Die Menschen in meinem Umfeld reagieren ganz unterschiedlich auf den Tod meines Vaters: Die einen wollen mir den Leidensstempel aufdrücken, die anderen heben den Erlösungscharakter hervor, manche schweigen betreten, andere lassen mich nicht zu Wort kommen. Warum fragt eigentlich kaum jemand, wie es mir geht? Die Antworten würden wohl sehr unterschiedlich ausfallen, Trauer ist vielfältig:

  • Zorn: Als meine Mutter vor neun Jahren starb, gab es Momente, in denen ich mich gefragt habe, warum manche gebrechliche oder verbitterte alte Frau weiterleben darf während meine lebensfrohe Mutter sterben musste.

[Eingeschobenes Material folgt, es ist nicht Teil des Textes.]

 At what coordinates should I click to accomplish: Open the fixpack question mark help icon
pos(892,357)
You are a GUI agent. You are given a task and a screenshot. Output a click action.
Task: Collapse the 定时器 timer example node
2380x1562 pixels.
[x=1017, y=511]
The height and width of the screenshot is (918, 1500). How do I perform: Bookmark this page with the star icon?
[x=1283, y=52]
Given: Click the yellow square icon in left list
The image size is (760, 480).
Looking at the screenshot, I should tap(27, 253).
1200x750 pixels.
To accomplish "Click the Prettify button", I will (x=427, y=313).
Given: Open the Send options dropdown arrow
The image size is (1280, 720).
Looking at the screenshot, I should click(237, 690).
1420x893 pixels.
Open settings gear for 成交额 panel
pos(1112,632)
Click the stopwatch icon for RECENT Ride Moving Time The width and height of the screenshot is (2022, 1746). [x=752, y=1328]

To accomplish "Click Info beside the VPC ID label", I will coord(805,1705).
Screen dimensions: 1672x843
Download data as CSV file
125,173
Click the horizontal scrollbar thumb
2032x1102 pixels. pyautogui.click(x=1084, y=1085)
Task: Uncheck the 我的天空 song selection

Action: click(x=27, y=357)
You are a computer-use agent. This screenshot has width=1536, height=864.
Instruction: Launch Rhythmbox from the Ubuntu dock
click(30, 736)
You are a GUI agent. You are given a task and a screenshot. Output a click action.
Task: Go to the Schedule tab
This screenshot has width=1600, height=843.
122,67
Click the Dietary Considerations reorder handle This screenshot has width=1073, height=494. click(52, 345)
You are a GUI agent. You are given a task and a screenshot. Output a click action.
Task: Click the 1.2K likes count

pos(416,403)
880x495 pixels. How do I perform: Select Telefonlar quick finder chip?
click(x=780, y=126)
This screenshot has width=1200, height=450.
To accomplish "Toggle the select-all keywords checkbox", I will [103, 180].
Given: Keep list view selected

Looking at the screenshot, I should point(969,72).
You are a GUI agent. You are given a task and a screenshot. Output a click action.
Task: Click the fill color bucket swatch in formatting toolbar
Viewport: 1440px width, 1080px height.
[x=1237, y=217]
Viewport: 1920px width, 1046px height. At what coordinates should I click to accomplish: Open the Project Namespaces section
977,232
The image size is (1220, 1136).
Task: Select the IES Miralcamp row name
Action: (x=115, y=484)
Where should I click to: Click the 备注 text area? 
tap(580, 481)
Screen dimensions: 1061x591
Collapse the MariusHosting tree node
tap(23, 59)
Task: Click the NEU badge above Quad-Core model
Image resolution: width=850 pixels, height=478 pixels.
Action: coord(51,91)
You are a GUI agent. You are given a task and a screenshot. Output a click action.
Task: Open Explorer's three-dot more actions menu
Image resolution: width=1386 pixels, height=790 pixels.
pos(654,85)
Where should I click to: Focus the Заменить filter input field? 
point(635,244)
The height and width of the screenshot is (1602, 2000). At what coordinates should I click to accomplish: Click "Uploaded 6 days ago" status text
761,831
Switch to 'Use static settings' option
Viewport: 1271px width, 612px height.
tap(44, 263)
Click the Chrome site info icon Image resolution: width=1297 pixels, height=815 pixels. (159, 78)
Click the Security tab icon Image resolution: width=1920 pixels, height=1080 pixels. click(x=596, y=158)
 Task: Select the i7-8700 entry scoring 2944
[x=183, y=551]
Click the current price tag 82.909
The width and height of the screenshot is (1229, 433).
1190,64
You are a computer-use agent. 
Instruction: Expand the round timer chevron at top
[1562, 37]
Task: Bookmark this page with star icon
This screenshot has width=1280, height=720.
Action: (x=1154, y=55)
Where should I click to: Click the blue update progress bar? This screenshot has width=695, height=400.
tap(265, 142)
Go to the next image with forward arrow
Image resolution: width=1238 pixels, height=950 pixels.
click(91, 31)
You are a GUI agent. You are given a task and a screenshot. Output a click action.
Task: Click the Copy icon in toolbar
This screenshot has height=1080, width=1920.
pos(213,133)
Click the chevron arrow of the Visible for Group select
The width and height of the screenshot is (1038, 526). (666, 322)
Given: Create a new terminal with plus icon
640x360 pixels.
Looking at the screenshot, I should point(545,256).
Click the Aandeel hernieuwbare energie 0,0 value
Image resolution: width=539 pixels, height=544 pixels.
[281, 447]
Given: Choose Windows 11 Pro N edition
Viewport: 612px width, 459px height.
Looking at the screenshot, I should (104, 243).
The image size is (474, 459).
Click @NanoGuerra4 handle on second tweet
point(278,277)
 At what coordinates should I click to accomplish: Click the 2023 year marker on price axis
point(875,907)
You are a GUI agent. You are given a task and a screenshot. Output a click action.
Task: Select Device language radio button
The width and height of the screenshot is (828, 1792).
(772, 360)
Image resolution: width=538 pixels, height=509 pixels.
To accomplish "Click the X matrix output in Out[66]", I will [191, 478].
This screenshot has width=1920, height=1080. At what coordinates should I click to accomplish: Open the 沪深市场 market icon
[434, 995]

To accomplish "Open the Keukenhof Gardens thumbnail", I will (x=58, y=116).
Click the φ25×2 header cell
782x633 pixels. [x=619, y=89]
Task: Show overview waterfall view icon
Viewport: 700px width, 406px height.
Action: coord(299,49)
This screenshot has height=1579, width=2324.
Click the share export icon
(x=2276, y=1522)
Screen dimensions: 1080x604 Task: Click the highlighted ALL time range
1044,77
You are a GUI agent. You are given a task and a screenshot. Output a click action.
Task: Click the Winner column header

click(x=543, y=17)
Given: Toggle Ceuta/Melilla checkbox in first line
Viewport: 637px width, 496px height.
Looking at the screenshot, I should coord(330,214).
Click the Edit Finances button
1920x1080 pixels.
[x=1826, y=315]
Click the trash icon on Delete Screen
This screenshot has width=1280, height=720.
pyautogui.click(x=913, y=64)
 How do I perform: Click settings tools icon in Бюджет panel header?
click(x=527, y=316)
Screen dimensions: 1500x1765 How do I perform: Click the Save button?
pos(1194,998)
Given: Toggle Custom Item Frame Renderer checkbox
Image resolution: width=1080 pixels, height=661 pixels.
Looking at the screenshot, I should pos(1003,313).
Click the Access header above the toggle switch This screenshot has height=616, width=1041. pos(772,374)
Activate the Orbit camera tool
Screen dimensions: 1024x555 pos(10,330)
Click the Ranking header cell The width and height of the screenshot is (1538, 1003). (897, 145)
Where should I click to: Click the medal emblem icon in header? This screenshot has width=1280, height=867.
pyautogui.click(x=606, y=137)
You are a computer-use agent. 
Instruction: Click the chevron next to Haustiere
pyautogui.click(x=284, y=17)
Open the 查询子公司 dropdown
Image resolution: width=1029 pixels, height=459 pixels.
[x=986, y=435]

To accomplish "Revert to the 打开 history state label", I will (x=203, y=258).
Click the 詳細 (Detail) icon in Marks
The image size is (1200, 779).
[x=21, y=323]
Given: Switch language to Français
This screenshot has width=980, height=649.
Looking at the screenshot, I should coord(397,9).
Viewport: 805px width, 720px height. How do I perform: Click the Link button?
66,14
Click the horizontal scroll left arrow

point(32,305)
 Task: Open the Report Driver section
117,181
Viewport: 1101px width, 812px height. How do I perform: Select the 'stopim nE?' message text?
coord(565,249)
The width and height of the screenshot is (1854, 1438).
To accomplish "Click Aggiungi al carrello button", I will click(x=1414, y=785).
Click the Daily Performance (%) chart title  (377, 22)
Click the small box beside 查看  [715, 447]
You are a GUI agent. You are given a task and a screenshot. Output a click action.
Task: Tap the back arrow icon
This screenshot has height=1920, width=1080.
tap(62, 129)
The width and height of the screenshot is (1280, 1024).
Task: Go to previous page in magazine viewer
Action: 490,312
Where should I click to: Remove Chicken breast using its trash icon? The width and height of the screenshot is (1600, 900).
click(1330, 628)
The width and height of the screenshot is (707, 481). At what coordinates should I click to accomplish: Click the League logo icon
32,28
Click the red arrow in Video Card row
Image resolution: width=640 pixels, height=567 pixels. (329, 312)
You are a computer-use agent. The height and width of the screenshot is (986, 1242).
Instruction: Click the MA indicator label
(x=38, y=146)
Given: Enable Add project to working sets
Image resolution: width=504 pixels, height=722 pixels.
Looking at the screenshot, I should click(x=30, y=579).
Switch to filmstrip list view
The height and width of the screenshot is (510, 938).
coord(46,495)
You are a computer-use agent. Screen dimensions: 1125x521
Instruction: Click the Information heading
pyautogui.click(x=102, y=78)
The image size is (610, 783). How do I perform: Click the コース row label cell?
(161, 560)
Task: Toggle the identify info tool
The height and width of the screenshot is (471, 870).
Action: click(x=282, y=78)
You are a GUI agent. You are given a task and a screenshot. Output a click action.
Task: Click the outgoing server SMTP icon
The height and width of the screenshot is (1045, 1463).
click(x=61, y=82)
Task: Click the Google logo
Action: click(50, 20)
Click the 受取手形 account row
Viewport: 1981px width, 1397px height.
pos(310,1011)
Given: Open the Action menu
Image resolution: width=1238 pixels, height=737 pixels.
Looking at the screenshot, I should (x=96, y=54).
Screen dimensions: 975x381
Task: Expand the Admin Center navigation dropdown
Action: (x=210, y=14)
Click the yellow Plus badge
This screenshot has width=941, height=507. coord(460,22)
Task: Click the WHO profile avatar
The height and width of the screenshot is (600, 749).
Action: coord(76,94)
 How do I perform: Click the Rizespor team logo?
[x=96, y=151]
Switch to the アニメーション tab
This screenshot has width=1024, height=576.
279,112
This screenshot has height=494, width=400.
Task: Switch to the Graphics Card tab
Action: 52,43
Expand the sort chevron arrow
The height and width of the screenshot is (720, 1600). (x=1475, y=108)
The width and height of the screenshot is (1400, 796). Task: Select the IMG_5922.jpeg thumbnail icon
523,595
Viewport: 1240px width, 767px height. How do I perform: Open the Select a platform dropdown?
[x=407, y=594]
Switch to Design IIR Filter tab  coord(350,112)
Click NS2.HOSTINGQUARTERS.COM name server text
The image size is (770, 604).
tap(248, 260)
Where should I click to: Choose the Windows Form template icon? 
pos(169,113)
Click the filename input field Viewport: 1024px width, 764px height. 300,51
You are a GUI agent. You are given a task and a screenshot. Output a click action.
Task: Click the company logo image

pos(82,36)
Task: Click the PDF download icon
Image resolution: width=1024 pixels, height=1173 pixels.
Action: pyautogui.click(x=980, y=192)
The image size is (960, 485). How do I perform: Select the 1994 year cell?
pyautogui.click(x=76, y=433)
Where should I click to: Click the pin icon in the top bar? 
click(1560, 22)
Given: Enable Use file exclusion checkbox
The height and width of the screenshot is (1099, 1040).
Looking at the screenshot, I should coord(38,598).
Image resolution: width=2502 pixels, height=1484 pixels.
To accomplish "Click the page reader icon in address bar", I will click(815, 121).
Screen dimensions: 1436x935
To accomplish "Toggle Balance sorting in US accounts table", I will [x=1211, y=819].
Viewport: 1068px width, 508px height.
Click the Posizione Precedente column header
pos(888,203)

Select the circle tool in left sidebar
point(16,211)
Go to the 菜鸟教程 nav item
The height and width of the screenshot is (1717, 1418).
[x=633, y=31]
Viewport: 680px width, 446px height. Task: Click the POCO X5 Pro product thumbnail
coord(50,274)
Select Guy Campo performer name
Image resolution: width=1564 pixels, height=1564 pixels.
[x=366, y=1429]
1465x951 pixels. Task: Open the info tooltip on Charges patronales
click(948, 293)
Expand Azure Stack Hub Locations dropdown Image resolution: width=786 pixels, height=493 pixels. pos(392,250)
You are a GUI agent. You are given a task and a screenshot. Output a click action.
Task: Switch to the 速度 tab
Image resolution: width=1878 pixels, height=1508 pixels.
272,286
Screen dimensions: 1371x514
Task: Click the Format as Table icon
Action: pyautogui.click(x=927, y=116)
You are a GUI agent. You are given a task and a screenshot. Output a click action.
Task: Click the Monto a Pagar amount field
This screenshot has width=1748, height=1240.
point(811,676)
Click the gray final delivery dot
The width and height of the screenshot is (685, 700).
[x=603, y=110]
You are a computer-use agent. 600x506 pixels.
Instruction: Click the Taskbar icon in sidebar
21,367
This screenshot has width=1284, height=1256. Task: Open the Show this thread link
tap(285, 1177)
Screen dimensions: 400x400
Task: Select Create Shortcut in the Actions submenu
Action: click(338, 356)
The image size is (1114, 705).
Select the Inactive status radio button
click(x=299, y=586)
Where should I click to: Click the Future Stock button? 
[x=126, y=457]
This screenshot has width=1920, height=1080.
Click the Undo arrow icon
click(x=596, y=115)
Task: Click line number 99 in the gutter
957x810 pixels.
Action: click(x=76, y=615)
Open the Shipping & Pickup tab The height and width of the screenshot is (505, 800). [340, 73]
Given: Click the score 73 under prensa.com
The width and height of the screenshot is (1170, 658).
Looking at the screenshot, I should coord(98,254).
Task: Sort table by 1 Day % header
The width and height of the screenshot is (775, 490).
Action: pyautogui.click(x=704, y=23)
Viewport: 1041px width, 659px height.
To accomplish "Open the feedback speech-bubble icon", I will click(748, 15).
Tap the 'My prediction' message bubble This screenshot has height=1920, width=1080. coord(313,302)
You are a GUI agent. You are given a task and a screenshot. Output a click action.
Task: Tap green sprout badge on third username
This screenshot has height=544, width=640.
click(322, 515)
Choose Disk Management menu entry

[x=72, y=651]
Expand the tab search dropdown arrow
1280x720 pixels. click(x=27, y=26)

Diese Mal hat es z. B. den Steinmetz getroffen, der tatsächlich ein Angebot für die „Grabstätte Müller“ verfasste. Ok, Meier, Müller, Schmitz – alles rheinischer Adel, aber in dieser Situation ist das für mich unverzeihlich.
  • Trauer: Trauer kommt in Wellen – anfangs sind sie stärker und hauen Dich um (auch Männer können weinen, und dürfen das auch), später verflachen sie und werden irgendwann von den schönen Erinnerungen überlagert werden. „Es wird alles wieder gut, aber nie mehr wie vorher“ ist der treffende Titel eines Buches über den Umgang mit Trauer – der eigenen wie der anderer.
  • Freude: Die Sonne wärmt meine Haut, die Mönchsgrasmücke zwitschert, weiße Wolken tupfen den blauen Himmel – solche Eindrücke sind plötzlich viel intensiver, weil sie nicht mehr normal sind, sondern besonders.
  • Erleichterung: Ja, natürlich auch Erleichterung. Erleichterung darüber, dass sein eigentlicher Leidensweg nur drei Monate dauerte. Auch Erleichterung darüber, dass er selbst in diesen drei Monaten seinen Witz und seine Freude über seine Lebenspartnerin nicht verloren hat. Erleichterung auch darüber, dass er sich von den Menschen, die er nicht so häufig sah, noch persönlich verabschieden konnte.
  • Selbstzweifel: Musste ich wirklich noch auf Radtour gehen? Hätte ich nicht absehen können, absehen müssen, dass der Zeitpunkt gekommen war und ich es nicht rechtzeitig zurück schaffen würde?

Trauer kommt in Wellen. Aber die schönen Erinnerungen auch. Und auf Dauer werden sie überwiegen!